I ARTICLE 233(5) OF THE CODE OF INSOLVENCY AND RECOVERY OF COMPANIES
In the scope of the interim measures provided for in the Code of Insolvency and Recovery of Companies (Código da Insolvência e da Recuperação de Empresas- CIRE), article 149(1) thereof prescribes that, after delivery of the insolvency decision, the accounting information of the insolvent person and all the assets of the insolvent estate must be seized and handed over to the administrative receiver. However, some argue that, if the administration of the insolvent estate is entrusted to the debtor, the accounting information should not be handed over to the administrative receiver, but should rather remain in the possession of the debtor, to enable compliance with the duty to present and deposit the accounts pursuant to the provisions of article 226(6) and (7) of the CIRE.
Upon the closure of the insolvency procedure, the administrative receiver has a 10-day period, in accordance with article 233(5) of the CIRE, to deliver to the court, to be filed there, all the documents he holds in his possession relating to the insolvency procedure, as well as all the "accounting information of the debtor that need not be returned to the same".
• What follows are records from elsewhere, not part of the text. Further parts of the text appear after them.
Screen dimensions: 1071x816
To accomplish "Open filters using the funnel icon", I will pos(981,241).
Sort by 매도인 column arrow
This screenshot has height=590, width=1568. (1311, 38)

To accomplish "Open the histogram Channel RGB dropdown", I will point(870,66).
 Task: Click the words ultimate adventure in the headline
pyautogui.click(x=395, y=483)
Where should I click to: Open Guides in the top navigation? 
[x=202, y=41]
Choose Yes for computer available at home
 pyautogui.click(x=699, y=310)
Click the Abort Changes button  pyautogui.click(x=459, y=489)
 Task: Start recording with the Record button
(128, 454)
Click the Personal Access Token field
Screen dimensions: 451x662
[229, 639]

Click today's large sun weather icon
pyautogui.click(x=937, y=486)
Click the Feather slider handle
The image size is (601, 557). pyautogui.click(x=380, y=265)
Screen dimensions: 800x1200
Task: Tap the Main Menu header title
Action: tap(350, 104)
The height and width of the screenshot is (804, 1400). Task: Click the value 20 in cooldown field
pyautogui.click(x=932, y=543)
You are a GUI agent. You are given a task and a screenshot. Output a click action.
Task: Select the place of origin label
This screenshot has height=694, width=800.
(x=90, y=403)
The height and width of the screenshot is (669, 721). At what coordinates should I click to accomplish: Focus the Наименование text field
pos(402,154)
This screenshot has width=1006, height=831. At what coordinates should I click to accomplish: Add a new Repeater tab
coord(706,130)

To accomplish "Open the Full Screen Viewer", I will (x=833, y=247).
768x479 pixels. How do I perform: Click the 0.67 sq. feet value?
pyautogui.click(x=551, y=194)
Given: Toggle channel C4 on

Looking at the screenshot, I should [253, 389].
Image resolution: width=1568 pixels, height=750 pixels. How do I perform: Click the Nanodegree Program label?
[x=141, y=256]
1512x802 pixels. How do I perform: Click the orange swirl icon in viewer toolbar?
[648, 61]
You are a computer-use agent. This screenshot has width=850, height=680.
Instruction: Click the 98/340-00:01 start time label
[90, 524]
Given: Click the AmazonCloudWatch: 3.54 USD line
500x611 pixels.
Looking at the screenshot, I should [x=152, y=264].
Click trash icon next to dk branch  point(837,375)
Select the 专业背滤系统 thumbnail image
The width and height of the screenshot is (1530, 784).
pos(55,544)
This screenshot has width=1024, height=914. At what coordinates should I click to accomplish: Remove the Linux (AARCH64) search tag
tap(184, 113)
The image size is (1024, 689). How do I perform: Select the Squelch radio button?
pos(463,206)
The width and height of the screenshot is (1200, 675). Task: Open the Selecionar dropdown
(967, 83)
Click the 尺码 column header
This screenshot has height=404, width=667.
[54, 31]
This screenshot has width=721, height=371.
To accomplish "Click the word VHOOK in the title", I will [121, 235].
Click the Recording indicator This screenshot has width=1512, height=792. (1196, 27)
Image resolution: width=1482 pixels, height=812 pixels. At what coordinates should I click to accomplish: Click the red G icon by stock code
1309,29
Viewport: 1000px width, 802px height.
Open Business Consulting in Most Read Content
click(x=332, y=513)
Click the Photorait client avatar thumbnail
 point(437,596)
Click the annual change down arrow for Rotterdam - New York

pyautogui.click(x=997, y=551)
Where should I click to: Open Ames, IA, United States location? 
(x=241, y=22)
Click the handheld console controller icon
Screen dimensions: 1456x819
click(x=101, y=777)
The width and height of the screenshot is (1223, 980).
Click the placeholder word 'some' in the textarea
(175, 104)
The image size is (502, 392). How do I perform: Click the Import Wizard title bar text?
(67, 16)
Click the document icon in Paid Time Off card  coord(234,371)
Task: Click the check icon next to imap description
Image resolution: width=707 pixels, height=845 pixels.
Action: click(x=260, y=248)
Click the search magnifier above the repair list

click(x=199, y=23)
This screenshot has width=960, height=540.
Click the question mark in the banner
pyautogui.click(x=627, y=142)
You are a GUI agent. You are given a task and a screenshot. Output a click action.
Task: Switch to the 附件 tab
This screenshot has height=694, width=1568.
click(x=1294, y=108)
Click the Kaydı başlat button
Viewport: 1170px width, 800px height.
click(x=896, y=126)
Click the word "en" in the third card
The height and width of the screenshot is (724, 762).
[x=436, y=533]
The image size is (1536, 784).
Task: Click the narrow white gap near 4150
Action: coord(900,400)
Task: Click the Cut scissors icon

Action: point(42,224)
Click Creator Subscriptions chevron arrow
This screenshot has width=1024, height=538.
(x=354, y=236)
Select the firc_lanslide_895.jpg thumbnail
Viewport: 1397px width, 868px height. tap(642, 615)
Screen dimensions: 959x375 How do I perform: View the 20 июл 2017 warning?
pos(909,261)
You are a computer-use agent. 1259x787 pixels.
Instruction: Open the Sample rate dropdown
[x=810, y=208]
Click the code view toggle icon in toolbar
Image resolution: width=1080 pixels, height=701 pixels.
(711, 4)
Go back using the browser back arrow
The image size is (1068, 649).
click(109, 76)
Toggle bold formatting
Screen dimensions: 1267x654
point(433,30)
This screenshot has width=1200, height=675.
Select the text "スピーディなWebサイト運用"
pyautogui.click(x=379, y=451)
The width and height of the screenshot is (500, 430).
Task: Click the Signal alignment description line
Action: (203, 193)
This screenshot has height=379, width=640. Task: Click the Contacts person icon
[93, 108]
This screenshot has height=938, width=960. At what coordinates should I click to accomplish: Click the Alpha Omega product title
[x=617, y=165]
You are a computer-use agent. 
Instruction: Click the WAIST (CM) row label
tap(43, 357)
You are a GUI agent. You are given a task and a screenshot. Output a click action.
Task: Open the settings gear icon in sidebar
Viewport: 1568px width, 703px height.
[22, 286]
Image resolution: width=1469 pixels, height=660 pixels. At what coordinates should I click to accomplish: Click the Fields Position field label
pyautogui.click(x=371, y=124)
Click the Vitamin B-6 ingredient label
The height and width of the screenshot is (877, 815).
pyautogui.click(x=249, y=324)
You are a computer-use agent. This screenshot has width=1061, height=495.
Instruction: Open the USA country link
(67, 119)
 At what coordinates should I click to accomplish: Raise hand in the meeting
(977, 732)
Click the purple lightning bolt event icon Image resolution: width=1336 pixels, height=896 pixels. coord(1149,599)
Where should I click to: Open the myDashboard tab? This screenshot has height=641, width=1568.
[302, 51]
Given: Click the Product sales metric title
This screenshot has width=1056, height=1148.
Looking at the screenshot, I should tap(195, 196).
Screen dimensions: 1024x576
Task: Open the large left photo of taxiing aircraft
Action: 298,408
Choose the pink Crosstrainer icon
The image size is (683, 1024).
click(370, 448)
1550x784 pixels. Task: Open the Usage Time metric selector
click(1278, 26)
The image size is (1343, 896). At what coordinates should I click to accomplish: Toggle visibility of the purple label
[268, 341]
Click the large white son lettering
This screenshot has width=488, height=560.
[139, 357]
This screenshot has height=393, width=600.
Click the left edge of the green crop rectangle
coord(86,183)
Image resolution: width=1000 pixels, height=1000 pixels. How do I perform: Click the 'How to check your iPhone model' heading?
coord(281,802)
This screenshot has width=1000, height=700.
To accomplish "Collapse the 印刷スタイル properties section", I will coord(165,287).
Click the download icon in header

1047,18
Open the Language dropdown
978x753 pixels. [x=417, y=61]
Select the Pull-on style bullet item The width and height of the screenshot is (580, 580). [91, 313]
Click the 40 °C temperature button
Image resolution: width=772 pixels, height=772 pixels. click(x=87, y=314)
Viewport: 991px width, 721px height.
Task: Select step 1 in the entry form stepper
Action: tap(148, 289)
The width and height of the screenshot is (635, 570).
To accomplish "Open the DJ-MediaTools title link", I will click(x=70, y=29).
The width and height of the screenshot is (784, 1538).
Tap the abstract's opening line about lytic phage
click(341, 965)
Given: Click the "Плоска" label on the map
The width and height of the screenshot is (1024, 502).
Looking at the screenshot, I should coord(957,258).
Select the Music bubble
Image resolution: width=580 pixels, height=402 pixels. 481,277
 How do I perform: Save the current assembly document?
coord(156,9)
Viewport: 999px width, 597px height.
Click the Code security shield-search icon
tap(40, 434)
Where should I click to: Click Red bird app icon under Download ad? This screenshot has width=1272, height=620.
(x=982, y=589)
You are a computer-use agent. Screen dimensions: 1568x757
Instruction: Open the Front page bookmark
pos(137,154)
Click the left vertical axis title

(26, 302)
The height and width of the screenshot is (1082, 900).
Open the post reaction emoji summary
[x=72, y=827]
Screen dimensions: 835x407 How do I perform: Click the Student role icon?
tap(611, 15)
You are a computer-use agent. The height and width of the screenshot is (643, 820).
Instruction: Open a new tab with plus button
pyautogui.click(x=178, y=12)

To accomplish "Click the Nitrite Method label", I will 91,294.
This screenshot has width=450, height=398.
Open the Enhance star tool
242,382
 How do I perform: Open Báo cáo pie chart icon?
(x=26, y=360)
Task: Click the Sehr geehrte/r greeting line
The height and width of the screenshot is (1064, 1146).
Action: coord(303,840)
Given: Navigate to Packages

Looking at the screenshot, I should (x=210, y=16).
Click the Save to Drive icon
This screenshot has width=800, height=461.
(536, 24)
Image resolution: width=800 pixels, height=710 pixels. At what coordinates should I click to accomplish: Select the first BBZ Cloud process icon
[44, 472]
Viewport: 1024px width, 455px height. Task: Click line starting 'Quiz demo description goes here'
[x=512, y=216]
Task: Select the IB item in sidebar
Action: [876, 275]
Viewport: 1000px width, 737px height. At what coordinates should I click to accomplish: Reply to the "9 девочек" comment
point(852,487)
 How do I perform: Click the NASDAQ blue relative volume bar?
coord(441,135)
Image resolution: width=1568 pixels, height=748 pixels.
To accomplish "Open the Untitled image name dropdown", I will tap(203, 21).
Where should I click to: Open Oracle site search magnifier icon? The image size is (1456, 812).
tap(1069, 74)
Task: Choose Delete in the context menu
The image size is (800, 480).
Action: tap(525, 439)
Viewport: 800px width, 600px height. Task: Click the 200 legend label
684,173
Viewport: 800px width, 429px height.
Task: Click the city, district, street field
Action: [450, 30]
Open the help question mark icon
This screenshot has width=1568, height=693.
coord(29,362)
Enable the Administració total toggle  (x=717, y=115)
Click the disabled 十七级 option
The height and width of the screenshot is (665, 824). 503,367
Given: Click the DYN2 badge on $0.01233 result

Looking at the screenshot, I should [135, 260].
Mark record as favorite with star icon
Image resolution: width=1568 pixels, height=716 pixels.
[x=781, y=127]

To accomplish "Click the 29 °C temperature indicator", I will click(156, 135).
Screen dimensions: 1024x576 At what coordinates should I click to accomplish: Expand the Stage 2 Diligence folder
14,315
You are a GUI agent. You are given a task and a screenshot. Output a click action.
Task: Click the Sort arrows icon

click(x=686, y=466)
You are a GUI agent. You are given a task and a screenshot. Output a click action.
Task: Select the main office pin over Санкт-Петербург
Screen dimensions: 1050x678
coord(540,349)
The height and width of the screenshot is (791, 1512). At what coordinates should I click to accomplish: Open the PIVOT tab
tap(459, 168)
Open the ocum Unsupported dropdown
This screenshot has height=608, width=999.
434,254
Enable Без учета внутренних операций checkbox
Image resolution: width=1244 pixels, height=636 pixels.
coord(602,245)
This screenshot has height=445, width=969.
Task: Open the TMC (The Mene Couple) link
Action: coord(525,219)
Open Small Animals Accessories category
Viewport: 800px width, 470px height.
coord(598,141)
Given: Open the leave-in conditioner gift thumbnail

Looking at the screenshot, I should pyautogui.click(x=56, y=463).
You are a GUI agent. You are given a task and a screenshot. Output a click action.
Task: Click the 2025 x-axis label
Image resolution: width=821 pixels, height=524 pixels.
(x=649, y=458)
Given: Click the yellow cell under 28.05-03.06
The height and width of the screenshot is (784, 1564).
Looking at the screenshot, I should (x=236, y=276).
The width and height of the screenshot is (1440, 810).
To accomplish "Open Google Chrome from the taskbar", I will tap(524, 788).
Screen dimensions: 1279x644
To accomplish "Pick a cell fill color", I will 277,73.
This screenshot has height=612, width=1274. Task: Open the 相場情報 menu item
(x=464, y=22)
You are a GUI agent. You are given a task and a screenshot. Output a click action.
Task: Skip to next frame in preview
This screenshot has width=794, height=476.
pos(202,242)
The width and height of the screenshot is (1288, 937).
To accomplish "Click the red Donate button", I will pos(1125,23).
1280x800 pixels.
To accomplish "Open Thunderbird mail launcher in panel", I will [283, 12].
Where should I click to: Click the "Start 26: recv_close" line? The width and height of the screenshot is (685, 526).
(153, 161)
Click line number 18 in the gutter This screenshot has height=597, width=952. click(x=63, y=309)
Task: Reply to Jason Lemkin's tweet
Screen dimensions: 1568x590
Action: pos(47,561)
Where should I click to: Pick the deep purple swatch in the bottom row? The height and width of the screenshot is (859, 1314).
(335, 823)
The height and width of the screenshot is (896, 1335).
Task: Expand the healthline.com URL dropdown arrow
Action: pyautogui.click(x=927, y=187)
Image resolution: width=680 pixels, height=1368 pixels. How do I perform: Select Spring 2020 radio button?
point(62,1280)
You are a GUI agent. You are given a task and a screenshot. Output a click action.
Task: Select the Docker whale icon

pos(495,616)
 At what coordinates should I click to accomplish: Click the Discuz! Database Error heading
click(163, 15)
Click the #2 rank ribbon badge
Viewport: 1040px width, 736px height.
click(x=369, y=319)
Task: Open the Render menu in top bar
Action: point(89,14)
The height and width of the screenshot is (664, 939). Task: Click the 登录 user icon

In light of this legal provision, there immediately arises the question of which is the accounting information that must be returned by the administrative receiver to the debtor and which the information that must be handed over to the court to be filed instead.
Additionally doubts arise as to the destination to be given to the accounting documents, namely, whether the debtor’s directors are responsible for their custody or not.
This dispute, which has arisen often in practice, is extremely important and pertinent, considering the common incapacity of courts to keep in their files all the documentation relating to insolvency procedures plus the accounting information that need not be returned to the debtor, in particular due to logistic constraints and lack of means to guarantee compliance with the duties associated to the obligation to keep the documents in custody.
The difficulty encountered by courts has been made considerably worse, due to the obligation to keep those documents in custody over a 10-year period.
Given the incapacity of courts to ensure custody of the accounting documents, on the one hand, and faced with the refusal by administrative receivers to assume the responsibility and costs implied by keeping the debtor’s accounting documents in custody, on the other, courts have been trying to attribute to debtors’ directors the obligation to keep the accounting documents in custody after the conclusion of insolvency proceedings.
It would seem, however, that such position lacks legal grounds and may, often, appear to be devoid of meaning.
Indeed, we do not see that debtors’ directors have any legal obligation to keep the accounting information in custody, since the provision in question clearly establishes that accounting documents must be handed over to the court, with the exception of those that must be returned to the debtor, all the more so as, with the closure of the insolvency proceedings, the persons who used to be the debtors’ directors may even not be in office any more, namely, as a result of resigning their positions. Thus, the provision in question, rather than imposing a duty, establishes the right of the debtor to recover its accounting elements in certain circumstances, after the closure of the insolvency proceedings.
Moreover, if the documents are to be returned to the debtor, the latter must exist in order to receive them and keep them. In those situations in which the insolvent company is liquidated and terminated, it becomes, in actual fact, impossible to hand over the documents to the debtor, since the latter ceases to exist with the liquidation and then the termination. It should be noted that, even where the liquidation of the company follows the steps of the administrative procedures of winding up and liquidation of commercial companies, if the insolvency proceedings are closed due to the insufficiency of the insolvent estate, the company is terminated and ceases to exist.
It is our opinion that article 233(5) of the CIRE should be read in conjunction with article 234 thereof, which specifically establishes the effects of the closure of the insolvency proceedings on commercial companies.
Thus, the restitution of the accounting information to the debtor and the corresponding duty of their directors to keep them in custody only exist in case of approval and authorisation of the recovery plan to which article 234(1) of the CIRE refers, but not in the situations referred to in numbers 3 and 4 of the same legal provision.
Indeed, in case of recovery of the insolvent company, where the same continues to operate and pursue its business, it is necessary and, therefore, justifiable to deliver the accounting information relating to such business to the debtor’s directors. On the contrary, we believe that no such reason exists in the cases of number 3 and 4 of the said article 234, that is, where the debtor company is terminated.
Finally, the possibility that the accounting documents of the debtor should be, under specific circumstances, be handed over to third parties, should also be taken into account; this might occur, for instance, in the case of restructuring by transfer, that is, where the insolvency plan approved and authorised provides for the incorporation of one or several companies engaged in the operation of one or more establishments acquired from the insolvent estate, in accordance with the provisions o article 199 of the CIRE.